Le gisement norvégien Fensfeltet révèle un potentiel de terres rares presque doublé
Le gisement de Fensfeltet, situé dans le sud-est de la Norvège, dévoile des réserves de terres rares quasiment deux fois supérieures aux estimations initiales, selon de nouvelles données publiées mardi par la compagnie détentrice des droits d'extraction. Cette révision à la hausse, d'environ 80%, stimule considérablement les ambitions européennes en matière d'autonomie stratégique, alors que le continent dépend actuellement entièrement de la Chine pour ces métaux critiques.
Une réévaluation spectaculaire des ressources
À 150 kilomètres au sud-ouest d'Oslo, le gisement de Fensfeltet recèlerait désormais 15,9 millions de tonnes d'oxydes de terres rares, contre 8,8 millions de tonnes estimées précédemment en 2024. Rare Earths Norway (REN), la société propriétaire, a communiqué ces chiffres actualisés suite à de nouveaux carottages réalisés sur le site. Cette augmentation substantielle place Fensfeltet au cœur des stratégies industrielles et géopolitiques européennes.
Alf Reistad, directeur général de REN, a déclaré : « Nous nous attendons à ce que l'augmentation substantielle des ressources estimées rende le projet de Rare Earths Norway encore plus stratégique pour la Norvège et l'Union européenne. Les autorités doivent faire preuve de détermination en mettant en place les conditions-cadres nécessaires pour assurer la première extraction européenne de terres rares. »

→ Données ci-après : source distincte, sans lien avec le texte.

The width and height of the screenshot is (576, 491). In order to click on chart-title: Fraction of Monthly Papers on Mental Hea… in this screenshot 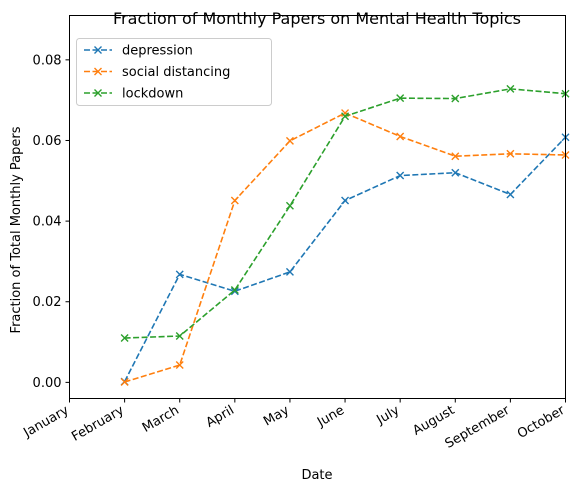, I will do `click(317, 18)`.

Un enjeu crucial pour l'autonomie européenne
Les terres rares sont des métaux indispensables à la transition énergétique et numérique, classés comme matières premières critiques par l'Union européenne. Actuellement, aucun gisement de terres rares n'est exploité sur le sol européen, créant une dépendance totale vis-à-vis de la Chine, leader mondial du secteur. La découverte norvégienne pourrait changer la donne.
Les nouvelles estimations confirment la présence sur Fensfeltet de quantités importantes de néodyme et de praséodyme, éléments essentiels à la fabrication de « super aimants » utilisés dans :
- Les véhicules électriques
- Les énergies vertes (éoliennes notamment)
- Les applications de défense
REN souligne que « ces terres rares sont considérées par la Commission européenne comme les matières premières les plus critiques concernant le risque d'approvisionnement ».
Des défis environnementaux considérables
Malgré ce potentiel économique et stratégique, le projet se heurte à des obstacles environnementaux majeurs. Le gisement contient également des quantités « significatives » de niobium et de thorium, qui pourraient devenir des sous-produits à forte valeur ajoutée. Cependant, le développement du site minier est prévu dans une zone écologiquement sensible.
Les promoteurs envisagent certes une « mine invisible » avec extraction et concassage souterrains, mais le parc minier de surface serait implanté dans une zone recouverte de forêts naturelles anciennes, riches en biodiversité. Des expertises ont recensé dans cette zone :
- 78 espèces animales et végétales placées sur la liste rouge des espèces menacées
- Différents coléoptères saproxyliques (liés au bois mort)
- Des ormes de montagne et des frênes communs
- Une quarantaine de types de champignons
- Diverses mousses protégées
Un calendrier de développement ambitieux
Après plusieurs retards, Rare Earths Norway envisage désormais d'entamer l'extraction des terres rares dans la première moitié de la décennie 2030. Ce projet représente un équilibre délicat entre impératifs économiques, stratégiques et environnementaux. La décision finale des autorités norvégiennes et européennes sera cruciale pour l'avenir de l'autonomie stratégique du continent en matières premières critiques.
La réévaluation des réserves de Fensfeltet transforme ce gisement en un atout géopolitique majeur pour l'Europe, tout en posant des questions fondamentales sur la compatibilité entre développement industriel et préservation des écosystèmes fragiles. Le débat entre souveraineté minière et protection environnementale s'annonce intense dans les prochaines années.